Accenture's "Pocket Supercomputer" is in fact a phone behaving like a thin client. It can be used to send images and video of objects in real time to a server where they can be identified and linked to relevant information, which can then be sent back to the user.
The camera on the phone is used to take a video of an object — such as a book. According to the Accenture, the server software is smart enough to recognise the cover of the book — it's not yet able to read text — and can then, for example, return the price and history of the book, and details of where it can be bought.
By offloading the processing from a mobile device onto a server, there are few limits on the size and processing power available to be used for the storage and search of images.
"It started out as a robotics project," said Accenture's Fredrik Linaker who has lead the research on the project. "We added one, then two laptops to the robot. It became too heavy so we ripped the brain out of the body and put it in a different place, with a wireless link to the body."
The next step was accessing the central "brain" using a mobile device.
For the demonstration in Accenture's labs in Nice on Tuesday, Linaker used a laptop running Windows XP.
The video search can be set up to access any type of image that is in the database. For example, the technology can recognise an image of a painting; Linaker demonstrated using an image of Vermeer's Girl with a Pearl Earring. When the camera on the phone took video images of the painting, a search of the database returned results giving information about the painting, and linked the phone to the recent film of the same title.
Foodstuffs can be identified by their packets, even if the name of the foodstuff is written in non-Latin characters, such as the Chinese pack of soup seasoning pictured above.
Businesses can use the application for inventory purposes, or to train staff to recognise different electrical components, says Accenture.
A "three-dimensional" image of an object can also be uploaded onto the phone, to look at the virtual object from different angles. The motion-tracking technology Accenture uses for this is a free library of algorithms called Open Computer Vision originally developed by Intel. This could be used to train employees about certain pieces of stock in a warehouse, for example.
Foreign languages and characters can be translated into the user's language, so a user can find out what an object is. Search results can be personalised, so the user can be alerted if a foodstuff contains a certain allergen, for example.
The phone takes a video of the object at 10 frames per second, and the images are sent to a database in real-time using "video calling", a low-latency communications medium.
The database that is used for video search can be built automatically; Accenture has written spiders to crawl the web and download images on a specific theme such as Asian food.
Linaker, pictured above, explained that to pinpoint the features necessary to identify an object, the image is run through an algorithm called Scale-Invariant Feature Transform, or SIFT, a technology developed by academic David Lowe.
The software extracts feature points from a jpeg, according to Linaker, and makes a match against images in the database at the full frame rate of the camera, which is 10 frames per second. If a match exists then the software on the server retrieves information and sends it back to the user's phone.
The advantage with video is that if you have a "bad angle" you have another image for comparison supplied "a few milliseconds later", according to Linaker.

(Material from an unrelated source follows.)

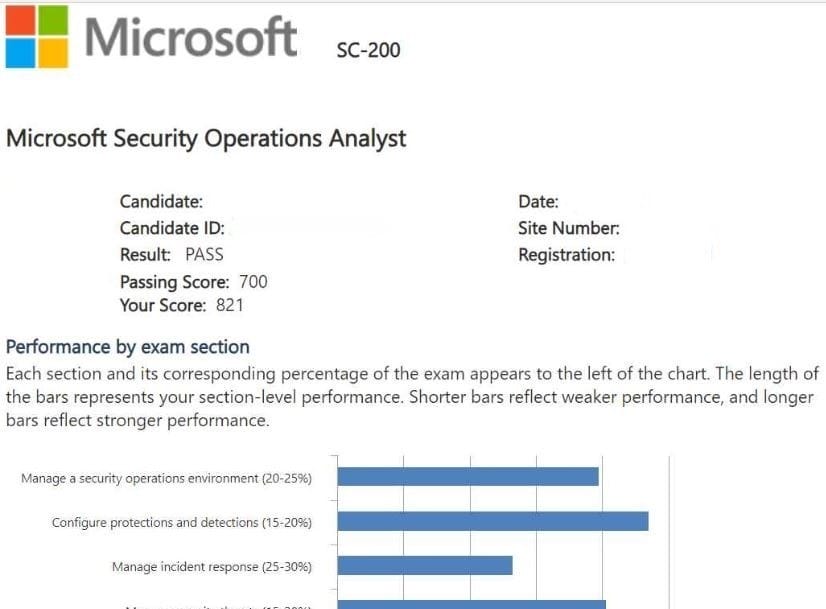Click the Date label
826x609 pixels.
(538, 202)
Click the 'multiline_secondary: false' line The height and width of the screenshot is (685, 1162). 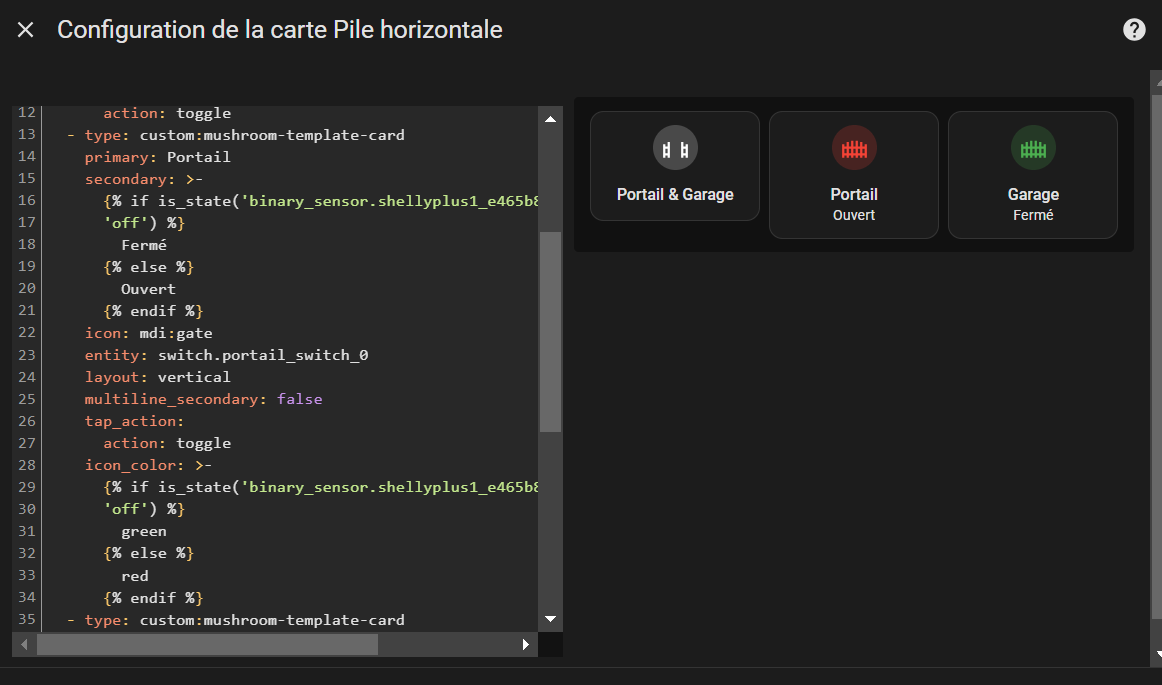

The researchers are currently in the process of adding features to the Pocket Supercomputer. Linaker said he would like to add optical character recognition, because once the system can recognise text, it can be linked to the internet.
Character searches online can be combined with video searches of sites such as YouTube, Linaker added.
Accenture is also studying how to add speech-recognition software to the system. This would enable the user to speak a word or phrase into the phone in one language, and have the phone "speak" back that word or sentence in a different language. Video and audio can also be synchronised, so a user could speak the name of a subject or object into the phone, and receive a video containing relevant information back.
The researchers also plan to study how a user could do a video search that returns images of objects that have similar features, rather than the current search, which returns images of objects with exactly the same features. For example, a user could video a certain type of CPU, and in turn receive information not only about that particular CPU, but also CPUs that have a similar specifications
Researchers hope to have a product ready for the market within three years.